The tightness of the race increases the odds that the battle for the nomination will stretch past Tuesday into the more than a dozen states voting in mid-February and early March.
Still, it is hard to overstate the significance of the voting Tuesday: About 83 percent of delegates needed for the nomination are up for grabs. With the withdrawal last week of former Sen. John Edwards, Super Tuesday offers the first one-on-one showdown between the front-runners.
Recent days have seen the lead candidates and their surrogates in a frantic coast-to-coast hunt for votes. With her large lead in delegate-rich California gone as of the weekend, according to several polls, Senator Clinton dispatched her husband, President Bill Clinton, there for two days while she traveled to Missouri, Minnesota, Connecticut, and Massachusetts.
She bought an hour of airtime on the Hallmark Channel Monday night for a "Voices Across America" town-hall meeting.

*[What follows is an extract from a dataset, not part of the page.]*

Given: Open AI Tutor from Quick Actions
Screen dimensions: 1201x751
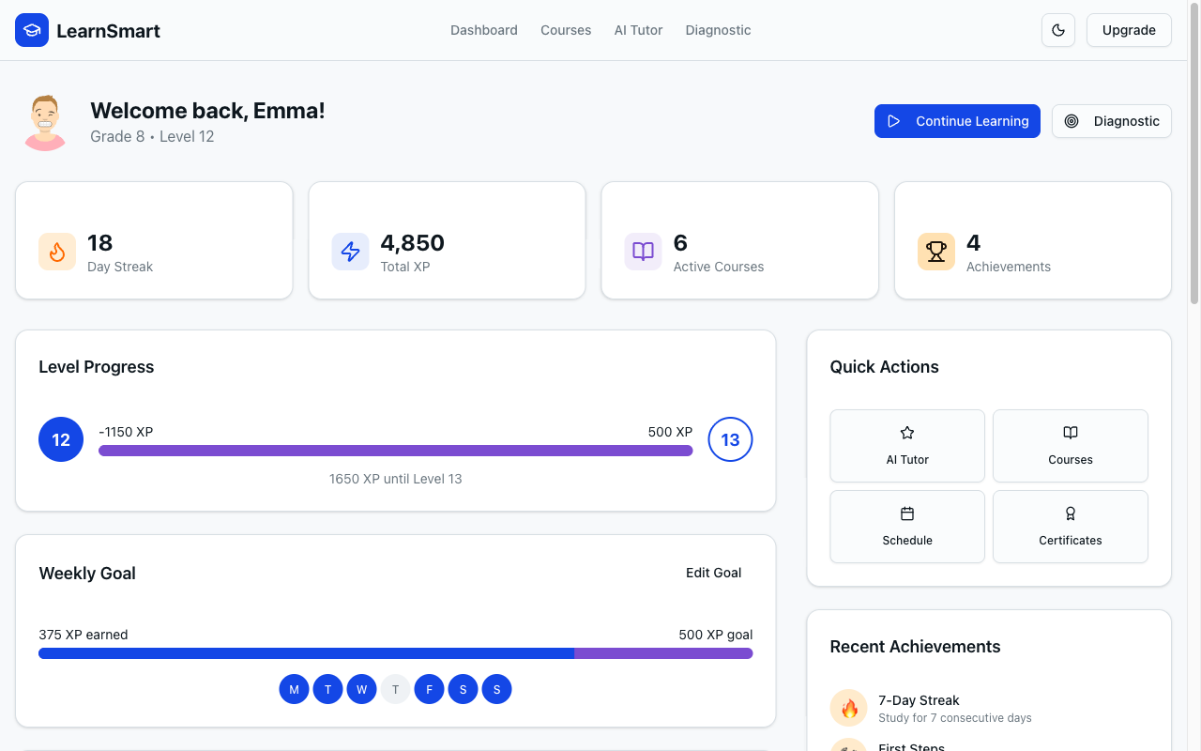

On Sunday, California's first lady, Maria Shriver, endorsed Senator Obama at a Los Angeles rally featuring two other supporters – Oprah Winfrey and Caroline Kennedy – expected to help him cut into Clinton's support among women. Obama spent the weekend in Idaho, Minnesota, Missouri, and Delaware and was scheduled Monday to visit New Jersey, Connecticut, and Massachusetts.